§ Problems to solve
A: Decide whether each statement agrees with the passage on the Hougoumont, answering yes or no and quoting the deciding words: (i) The journey ended on January 9, 1867. (ii) The voyage brought an end to 80 years of penal transportation. (iii) At first, O'Reilly and his compatriots were at ease being held with hardened criminals.
B: Render this sentence from the passage on the Hougoumont in Spanish: "It was the last time Great Britain shipped convicts to Australia, bringing an end to 80 years of penal transportation."

They were no ordinary prisoners and it was no ordinary journey. The ship was the Hougoumont and 150 years ago this week it docked at Fremantle, WA, with 280 convicts on board.
It was the last time Great Britain shipped convicts to Australia, bringing an end to 80 years of penal transportation.
The journey, which ended on January 9, 1868, was singular; shipping convicts to the east coast had been outlawed more than 28 years before and transporting political prisoners was
also prohibited.
There were a high number of literate prisoners among the 280 convicts; most were Fenians — 19th century Irish nationalists — persecuted after the Fenian Rising the previous year.
Among the 62 Fenians were writers John Boyle O’Reilly, John Flood, Denis Cashman and John Casey.
Initially O’Reilly and his compatriots were apprehensive being incarcerated with hardened criminals; they were by and large well-educated civilians who were punished for their political views.

§ Data provided
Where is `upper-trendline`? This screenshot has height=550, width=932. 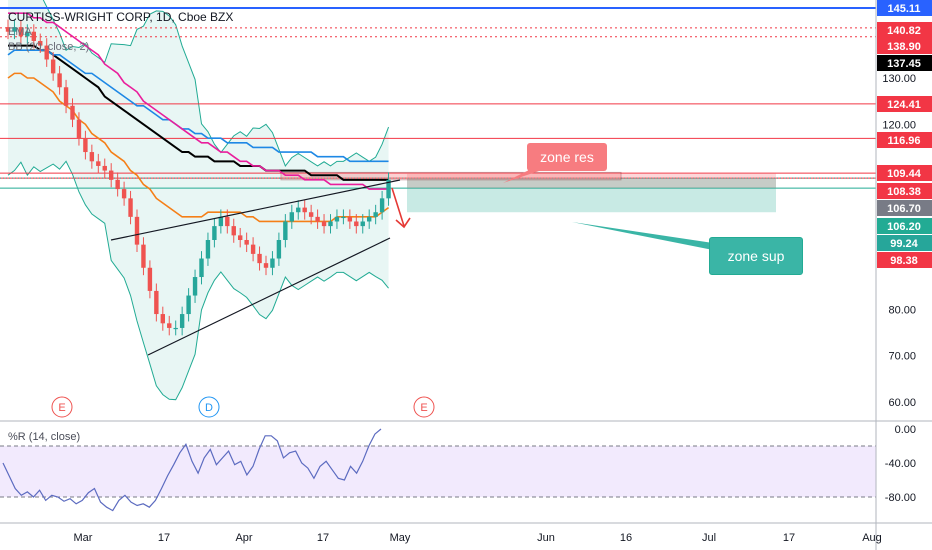 upper-trendline is located at coordinates (256, 210).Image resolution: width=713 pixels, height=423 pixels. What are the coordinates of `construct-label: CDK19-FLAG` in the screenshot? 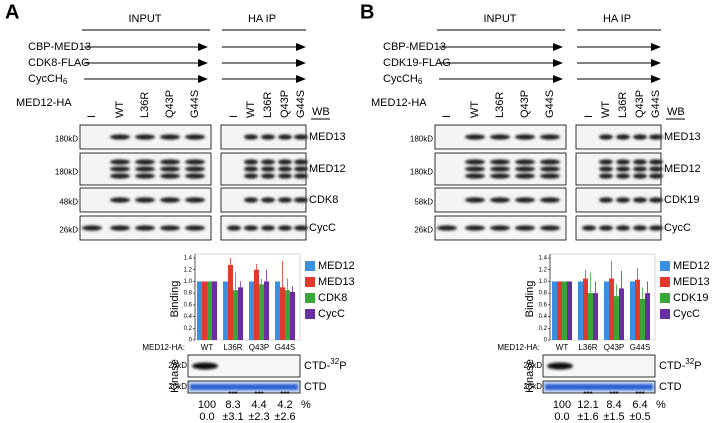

§ Written responses
A:
(i) No: "The journey, which ended on January 9, 1868"
(ii) Yes: "bringing an end to 80 years of penal transportation"
(iii) No: "Initially O’Reilly and his compatriots were apprehensive being incarcerated with hardened criminals"

B: Fue la última vez que Gran Bretaña envió convictos a Australia, lo que puso fin a 80 años de deportación penal.